If a line in the data contains "calendar", copy it out.

(Stored records)
= Beginning of Section =
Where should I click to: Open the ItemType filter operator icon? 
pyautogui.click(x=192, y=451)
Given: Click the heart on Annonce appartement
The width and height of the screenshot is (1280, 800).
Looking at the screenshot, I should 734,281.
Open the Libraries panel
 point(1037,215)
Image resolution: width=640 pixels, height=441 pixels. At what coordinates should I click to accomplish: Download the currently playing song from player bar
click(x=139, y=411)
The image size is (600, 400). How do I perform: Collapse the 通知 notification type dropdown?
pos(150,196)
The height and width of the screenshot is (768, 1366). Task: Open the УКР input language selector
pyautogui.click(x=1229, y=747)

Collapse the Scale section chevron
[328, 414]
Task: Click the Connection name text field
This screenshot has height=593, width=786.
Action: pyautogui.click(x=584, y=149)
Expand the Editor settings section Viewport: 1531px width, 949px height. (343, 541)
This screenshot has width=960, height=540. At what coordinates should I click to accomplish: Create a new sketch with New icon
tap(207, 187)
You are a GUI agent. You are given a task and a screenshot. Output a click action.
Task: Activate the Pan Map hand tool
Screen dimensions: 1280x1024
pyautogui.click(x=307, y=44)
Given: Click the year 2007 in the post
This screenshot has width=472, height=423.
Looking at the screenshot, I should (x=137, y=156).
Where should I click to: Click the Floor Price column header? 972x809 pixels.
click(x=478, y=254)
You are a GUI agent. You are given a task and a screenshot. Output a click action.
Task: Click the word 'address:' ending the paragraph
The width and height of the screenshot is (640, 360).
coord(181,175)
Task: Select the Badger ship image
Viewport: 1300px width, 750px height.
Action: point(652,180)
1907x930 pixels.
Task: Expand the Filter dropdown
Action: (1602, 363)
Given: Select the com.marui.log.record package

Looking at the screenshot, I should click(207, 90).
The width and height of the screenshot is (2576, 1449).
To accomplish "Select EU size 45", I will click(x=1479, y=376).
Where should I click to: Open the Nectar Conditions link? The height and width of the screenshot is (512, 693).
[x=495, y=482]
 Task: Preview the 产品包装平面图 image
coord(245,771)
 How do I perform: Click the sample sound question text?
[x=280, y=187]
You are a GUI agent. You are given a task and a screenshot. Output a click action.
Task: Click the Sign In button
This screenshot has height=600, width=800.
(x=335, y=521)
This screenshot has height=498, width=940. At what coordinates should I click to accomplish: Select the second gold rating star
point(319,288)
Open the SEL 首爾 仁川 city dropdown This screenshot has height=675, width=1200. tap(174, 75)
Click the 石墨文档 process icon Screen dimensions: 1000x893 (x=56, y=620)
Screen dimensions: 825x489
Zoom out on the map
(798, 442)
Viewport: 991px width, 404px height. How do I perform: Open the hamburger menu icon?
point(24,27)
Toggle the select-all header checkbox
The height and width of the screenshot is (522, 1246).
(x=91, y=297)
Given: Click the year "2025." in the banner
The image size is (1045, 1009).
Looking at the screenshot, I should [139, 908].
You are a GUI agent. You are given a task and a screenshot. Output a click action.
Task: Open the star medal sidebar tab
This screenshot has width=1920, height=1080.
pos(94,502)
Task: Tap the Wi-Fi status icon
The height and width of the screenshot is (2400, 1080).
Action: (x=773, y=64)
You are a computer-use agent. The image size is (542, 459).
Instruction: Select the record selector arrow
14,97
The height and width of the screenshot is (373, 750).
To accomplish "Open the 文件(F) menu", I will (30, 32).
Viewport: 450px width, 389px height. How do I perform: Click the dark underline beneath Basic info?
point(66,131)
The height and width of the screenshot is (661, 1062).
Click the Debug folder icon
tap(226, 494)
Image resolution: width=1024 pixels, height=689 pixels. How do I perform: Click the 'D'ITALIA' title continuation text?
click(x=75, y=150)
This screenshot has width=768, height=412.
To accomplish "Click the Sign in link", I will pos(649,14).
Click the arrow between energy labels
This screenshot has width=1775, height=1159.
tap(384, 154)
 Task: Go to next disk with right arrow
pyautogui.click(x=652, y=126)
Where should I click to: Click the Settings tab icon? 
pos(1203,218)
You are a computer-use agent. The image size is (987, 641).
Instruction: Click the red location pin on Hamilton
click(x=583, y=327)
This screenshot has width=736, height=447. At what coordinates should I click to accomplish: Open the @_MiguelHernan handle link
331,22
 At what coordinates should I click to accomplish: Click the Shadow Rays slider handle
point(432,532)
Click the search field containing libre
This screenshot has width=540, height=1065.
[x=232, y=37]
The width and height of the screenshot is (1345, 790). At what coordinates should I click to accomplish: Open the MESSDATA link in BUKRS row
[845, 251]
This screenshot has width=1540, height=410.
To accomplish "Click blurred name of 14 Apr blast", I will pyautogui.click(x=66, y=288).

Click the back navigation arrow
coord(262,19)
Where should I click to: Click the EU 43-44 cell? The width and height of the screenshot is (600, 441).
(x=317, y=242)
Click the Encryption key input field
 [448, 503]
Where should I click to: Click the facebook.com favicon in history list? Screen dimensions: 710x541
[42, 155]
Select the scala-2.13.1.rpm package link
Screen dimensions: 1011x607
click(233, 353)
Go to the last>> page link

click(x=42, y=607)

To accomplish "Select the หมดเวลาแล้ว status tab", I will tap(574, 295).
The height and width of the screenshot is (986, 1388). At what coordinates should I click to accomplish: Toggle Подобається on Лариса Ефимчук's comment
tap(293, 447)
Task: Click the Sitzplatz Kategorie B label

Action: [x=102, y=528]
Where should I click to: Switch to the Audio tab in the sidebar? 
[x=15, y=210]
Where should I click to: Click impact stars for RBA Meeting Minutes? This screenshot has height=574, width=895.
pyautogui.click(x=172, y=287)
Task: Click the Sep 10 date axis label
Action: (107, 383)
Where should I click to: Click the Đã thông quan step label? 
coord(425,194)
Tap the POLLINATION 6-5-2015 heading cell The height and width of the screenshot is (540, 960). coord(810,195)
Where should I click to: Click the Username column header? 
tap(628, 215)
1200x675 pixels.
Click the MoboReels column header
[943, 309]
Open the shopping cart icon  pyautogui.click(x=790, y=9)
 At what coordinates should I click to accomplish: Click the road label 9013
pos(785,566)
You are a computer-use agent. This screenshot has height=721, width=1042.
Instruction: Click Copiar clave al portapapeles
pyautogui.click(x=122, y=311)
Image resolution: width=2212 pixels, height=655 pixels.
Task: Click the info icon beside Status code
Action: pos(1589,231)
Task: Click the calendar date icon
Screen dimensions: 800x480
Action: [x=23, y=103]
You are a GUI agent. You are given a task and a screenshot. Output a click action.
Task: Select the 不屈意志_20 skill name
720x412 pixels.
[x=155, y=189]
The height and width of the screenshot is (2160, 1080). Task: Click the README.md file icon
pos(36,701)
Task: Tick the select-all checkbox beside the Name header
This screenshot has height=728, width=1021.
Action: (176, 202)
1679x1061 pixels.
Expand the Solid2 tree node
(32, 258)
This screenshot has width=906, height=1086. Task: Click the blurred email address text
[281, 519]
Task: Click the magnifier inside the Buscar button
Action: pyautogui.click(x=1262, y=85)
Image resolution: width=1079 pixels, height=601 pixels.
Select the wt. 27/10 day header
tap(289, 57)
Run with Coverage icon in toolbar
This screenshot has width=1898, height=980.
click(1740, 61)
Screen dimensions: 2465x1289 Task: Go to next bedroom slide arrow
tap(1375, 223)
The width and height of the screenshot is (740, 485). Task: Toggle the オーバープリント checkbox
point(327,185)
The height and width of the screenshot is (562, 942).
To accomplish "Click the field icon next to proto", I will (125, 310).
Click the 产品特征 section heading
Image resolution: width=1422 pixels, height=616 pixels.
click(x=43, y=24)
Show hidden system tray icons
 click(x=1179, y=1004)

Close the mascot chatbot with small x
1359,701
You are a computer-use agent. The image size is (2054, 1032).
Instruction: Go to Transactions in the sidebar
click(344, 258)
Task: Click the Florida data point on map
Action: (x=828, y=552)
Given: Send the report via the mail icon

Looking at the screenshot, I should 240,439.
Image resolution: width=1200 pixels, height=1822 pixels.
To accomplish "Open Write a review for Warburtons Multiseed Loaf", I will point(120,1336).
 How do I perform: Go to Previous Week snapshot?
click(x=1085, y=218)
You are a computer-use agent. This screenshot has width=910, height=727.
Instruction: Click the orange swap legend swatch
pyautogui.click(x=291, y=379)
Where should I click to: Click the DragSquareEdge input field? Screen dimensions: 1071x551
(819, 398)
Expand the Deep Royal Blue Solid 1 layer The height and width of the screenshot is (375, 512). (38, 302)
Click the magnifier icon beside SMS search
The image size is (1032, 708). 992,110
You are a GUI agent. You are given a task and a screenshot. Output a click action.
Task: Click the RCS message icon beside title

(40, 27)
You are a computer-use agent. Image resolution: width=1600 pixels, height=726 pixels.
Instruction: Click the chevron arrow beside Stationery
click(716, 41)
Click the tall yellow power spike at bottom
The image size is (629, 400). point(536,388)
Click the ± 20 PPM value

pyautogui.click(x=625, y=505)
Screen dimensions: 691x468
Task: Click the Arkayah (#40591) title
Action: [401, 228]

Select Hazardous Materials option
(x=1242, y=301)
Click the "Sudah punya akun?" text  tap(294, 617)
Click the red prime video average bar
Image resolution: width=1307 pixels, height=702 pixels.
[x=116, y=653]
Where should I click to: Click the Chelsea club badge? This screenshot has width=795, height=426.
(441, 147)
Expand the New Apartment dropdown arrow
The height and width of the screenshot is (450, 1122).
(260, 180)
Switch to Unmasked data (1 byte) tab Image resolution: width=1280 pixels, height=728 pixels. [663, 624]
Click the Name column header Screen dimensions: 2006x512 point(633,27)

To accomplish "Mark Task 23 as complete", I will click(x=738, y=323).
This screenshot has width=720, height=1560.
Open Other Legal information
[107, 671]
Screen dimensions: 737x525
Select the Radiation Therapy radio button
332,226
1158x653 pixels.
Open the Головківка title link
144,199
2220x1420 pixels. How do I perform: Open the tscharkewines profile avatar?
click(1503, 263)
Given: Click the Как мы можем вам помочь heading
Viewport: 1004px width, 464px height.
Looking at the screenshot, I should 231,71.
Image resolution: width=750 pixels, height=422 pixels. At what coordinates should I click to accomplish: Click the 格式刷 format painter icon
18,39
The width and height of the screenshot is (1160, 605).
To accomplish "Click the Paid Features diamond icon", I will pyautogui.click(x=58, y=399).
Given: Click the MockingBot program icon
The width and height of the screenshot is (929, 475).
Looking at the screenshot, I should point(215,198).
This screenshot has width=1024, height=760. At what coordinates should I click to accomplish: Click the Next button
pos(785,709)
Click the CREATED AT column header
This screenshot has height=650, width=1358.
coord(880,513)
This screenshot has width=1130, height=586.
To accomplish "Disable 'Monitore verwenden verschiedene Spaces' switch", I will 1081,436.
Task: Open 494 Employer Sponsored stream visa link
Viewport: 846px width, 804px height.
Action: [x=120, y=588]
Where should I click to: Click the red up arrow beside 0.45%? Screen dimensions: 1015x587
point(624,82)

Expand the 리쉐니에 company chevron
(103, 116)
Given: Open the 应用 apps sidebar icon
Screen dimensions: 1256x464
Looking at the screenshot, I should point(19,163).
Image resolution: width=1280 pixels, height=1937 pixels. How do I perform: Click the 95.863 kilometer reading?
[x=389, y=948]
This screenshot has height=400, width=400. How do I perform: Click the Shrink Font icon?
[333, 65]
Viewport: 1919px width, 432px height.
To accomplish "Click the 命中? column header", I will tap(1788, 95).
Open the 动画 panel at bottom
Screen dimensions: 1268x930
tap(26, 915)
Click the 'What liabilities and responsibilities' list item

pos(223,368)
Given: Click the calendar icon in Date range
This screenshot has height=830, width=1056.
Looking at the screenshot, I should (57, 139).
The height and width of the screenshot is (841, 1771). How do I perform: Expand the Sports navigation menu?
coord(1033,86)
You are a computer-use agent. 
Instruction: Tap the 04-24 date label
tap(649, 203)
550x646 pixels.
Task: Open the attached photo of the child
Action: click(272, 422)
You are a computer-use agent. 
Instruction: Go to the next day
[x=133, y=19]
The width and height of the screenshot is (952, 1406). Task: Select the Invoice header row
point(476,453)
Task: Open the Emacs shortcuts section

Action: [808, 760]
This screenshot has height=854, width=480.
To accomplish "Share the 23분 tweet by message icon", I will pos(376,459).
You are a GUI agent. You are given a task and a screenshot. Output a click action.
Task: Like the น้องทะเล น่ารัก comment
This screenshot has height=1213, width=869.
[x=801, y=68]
= End of Section =
• [OUTPUT BELOW]
Task: Click the calendar date icon
Given: Click the calendar icon in Date range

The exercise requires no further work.